Um grupo de famílias lançou o Movimento Desconecta, que pede aos pais que adiem a entrega de smartphones para crianças até os 14 anos e o acesso às redes sociais até os 16. A ideia é conscientizar sobre os riscos do uso precoce dessas tecnologias. Especialistas afirmam que essas idades são mais seguras para um uso responsável. O movimento começou em uma escola particular em São Paulo e se inspira em iniciativas semelhantes de outros países. Pesquisas mostram que o uso excessivo de celulares pode causar problemas de aprendizado, saúde mental e aumentar a ansiedade entre jovens. A proposta é que, ao se unirem, os pais consigam tomar decisões mais fáceis sobre o uso de tecnologia por seus filhos.

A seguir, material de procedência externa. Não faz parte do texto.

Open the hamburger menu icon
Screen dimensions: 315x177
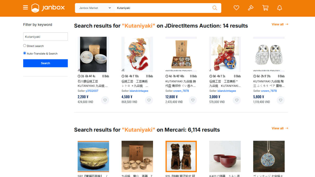pyautogui.click(x=25, y=8)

Um grupo de famílias lançou o Movimento Desconecta nesta quarta-feira (7), propondo um pacto para adiar a entrega de smartphones até os 14 anos e o acesso às redes sociais até os 16 anos. A iniciativa visa conscientizar sobre os riscos do uso precoce dessas tecnologias.
O movimento surgiu em abril do ano passado, a partir de pais da Beacon School, em São Paulo. Os fundadores, como a designer gráfica Mariana Uchoa, destacam que a pressão social para a inserção digital é intensa, mas que um compromisso coletivo pode facilitar a decisão dos pais.
Estudos recentes apontam que o uso excessivo de celulares e redes sociais pode causar problemas de saúde mental, como ansiedade e depressão. Pesquisas indicam que um quarto do tempo que deveria ser dedicado à escola é gasto em interações digitais, prejudicando o aprendizado e a interação social.
O movimento se inspira em iniciativas internacionais, como o Wait Until 8th, dos Estados Unidos, e o Smartphone Free Childhood, da Inglaterra. Especialistas apoiam a ideia de que as idades propostas são mais seguras para o uso consciente dessas ferramentas.
Os pais interessados podem assinar o pacto na plataforma do Movimento Desconecta. A proposta busca criar um ambiente mais saudável para o desenvolvimento das crianças e adolescentes, promovendo um uso equilibrado da tecnologia.